Epidemic risk prediction models help to analyse the temporal and geographical evolution of epidemics. They existed well before digital algorithms. However, since the advent of Big Data, these models have evolved considerably, raising several questions. How reliable is the prediction? How can we assess our ability to collect data? What is the role of these models when it comes to taking action?
Predictive models: before and after Big Data
Since the 20th Century, many models have been developed and have proved their worth. The SIR mathematical model, created in 1927, forms the basis of most epidemiological models. It is based on flows between the compartments of the susceptible (S), the infected/contagious (I) and those removed from the transmission chain (R) – i.e. people who have been immunised or have died1.
An infection is said to be an epidemic when the number of sufferers increases over time, i.e. when the number of new R0 infections is positive – as we saw during the COVID-19 crisis. In short, this means that each case on its own generates at least one case.
At the same time, other models – ARIMA2 and SARIMA3, for example – are not based on the SIR model, but on a “time series”. They assume that what happened in a previous series will happen in future episodes. These models are effective for seasonal events such as influenza.
With the emergence of Big Data, new predictive models have appeared. These can be used to anticipate epidemics so that humanitarian aid can be concentrated in the area at risk, at the key moment4. In recent years, several practical applications have proven their worth. For example, to combat Ebola in Africa, Médecins Sans Frontières has built health centres in areas of high traffic flows, identified using data from telephone operators5. Capturing a new kind of data in large numbers opens new treatment possibilities. In this respect, algorithmic prevention is effective.
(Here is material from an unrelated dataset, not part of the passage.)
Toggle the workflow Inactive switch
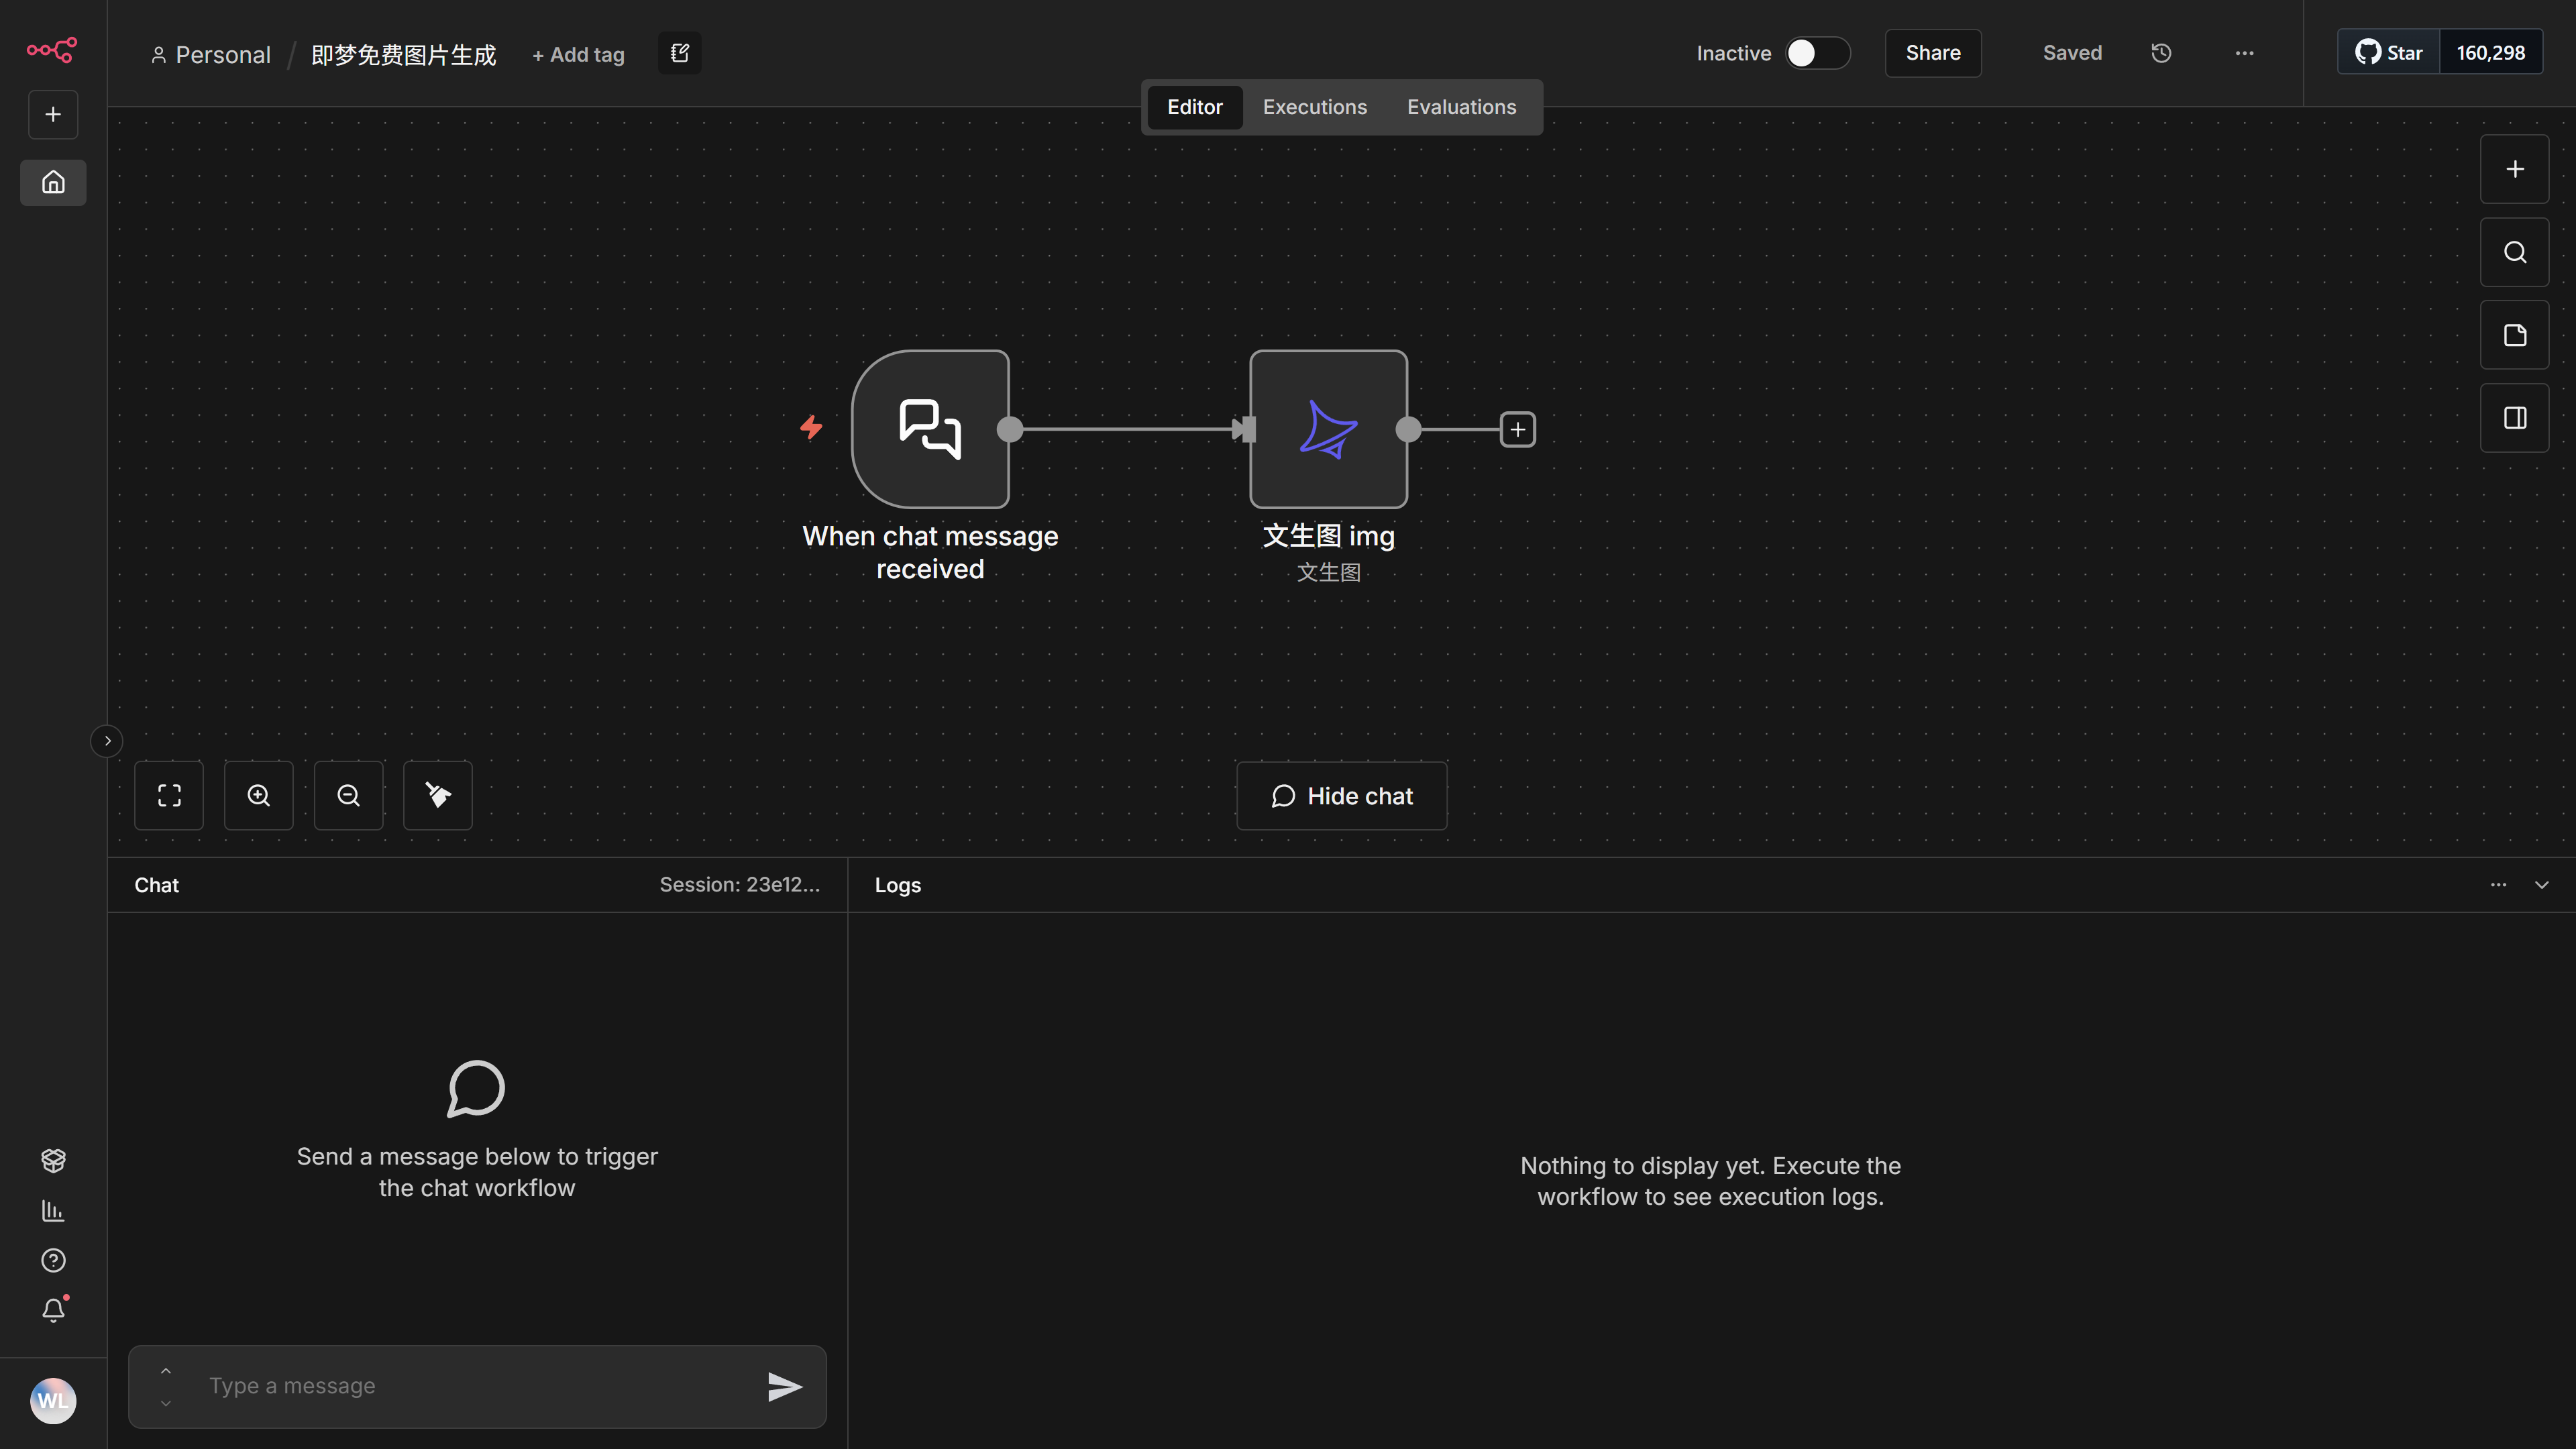 click(x=1817, y=53)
Unpredictability and action: the challenges of these Big Data models
At present, it seems that models predict more for the short or immediate future than for the longer term. None of the recent diseases (COVID-19, Zika, West Nile, Chikungunya) has ever been predicted – we always caught up once it was already there. When we try to predict the risk of an epidemic occurring, models tend to overestimate risk.
In January 2013, for example, the Google Flu Trends interface predicted – wrongly – a serious flu epidemic in New York. Based on this prediction, large-scale preventive measures were launched, which then proved to be completely useless. Similarly, the CDC in Atlanta (the US Centre for Disease Control and Prevention) predicted that there would be over a million cases of Ebola in Liberia, but fortunately there were only a few tens of thousands of cases.
On the other hand, models are effective for tracking the development of epidemics over the short term. Google Flu Trends has demonstrated this on many occasions. Another example: during the COVID-19 pandemic, Google Verily, the University of Geneva and the École polytechnique de Lausanne-Zurich were able to predict short-term epidemic waves.
The other problem with models is the relationship between results and action. On the one hand, a model produced on a national scale does not necessarily have sufficient power to assess a local situation. During the COVID-19 pandemic, for example, local models were developed in Martinique in addition to the national Pasteur model. This very simple model forecast the number of COVID beds needed over 14 days if there was no containment. During the 4th wave (the largest), the model predicted that 700 COVID beds would be needed, proving to be fairly reliable since 600 beds were actually used. This model was effective in anticipating the impact on day hospital services for chronic diseases and in opening beds accordingly, demonstrating the need to supplement global analyses with others that are located and adapted to the local context.
On the other hand, regardless of the model chosen, its reliability and its adaptation to a local context, prediction alone cannot govern action. The COVID-19 pandemic showed that many people were reluctant to be vaccinated, with varying profiles and motivations. In China, elderly people were discouraged by doctors who cited their fragile health. In the case of the African-American and West Indian populations, it was rather a lack of confidence in the Western powers that appeared to be the reason for resistance to vaccination. There were therefore many reasons for the reluctance to vaccinate, and these were independent of the question of prediction.
Generally speaking, these challenges reveal that the transition from prediction to preventive action is not linear and sequential. Other socio-economic factors come into play, underlining the importance of placing predictive models in the context of their use.
The future of prediction: towards multidimensional, unified integration?
The contribution of Big Data seems likely to improve matters. Multi-level predictive models could be developed by combining more epidemiological expertise, Big Data and algorithmic processing. Such modelling, in which each layer could contribute to accuracy, concerns a variety of data: satellite imagery, biological data, economic and social data, health monitoring, etc.
This presupposes more dynamic data collection and sharing. In this respect, the uptake of data in France during the last Covid crisis showed that the approach is not yet spontaneous. It would have been – and still is – desirable to set up a unified data warehouse, so that experts can draw on it for the data they need. To achieve this, we need to learn how to organise the sharing of existing data. This is a major challenge if we are to make progress in the algorithmic prevention of epidemic risks.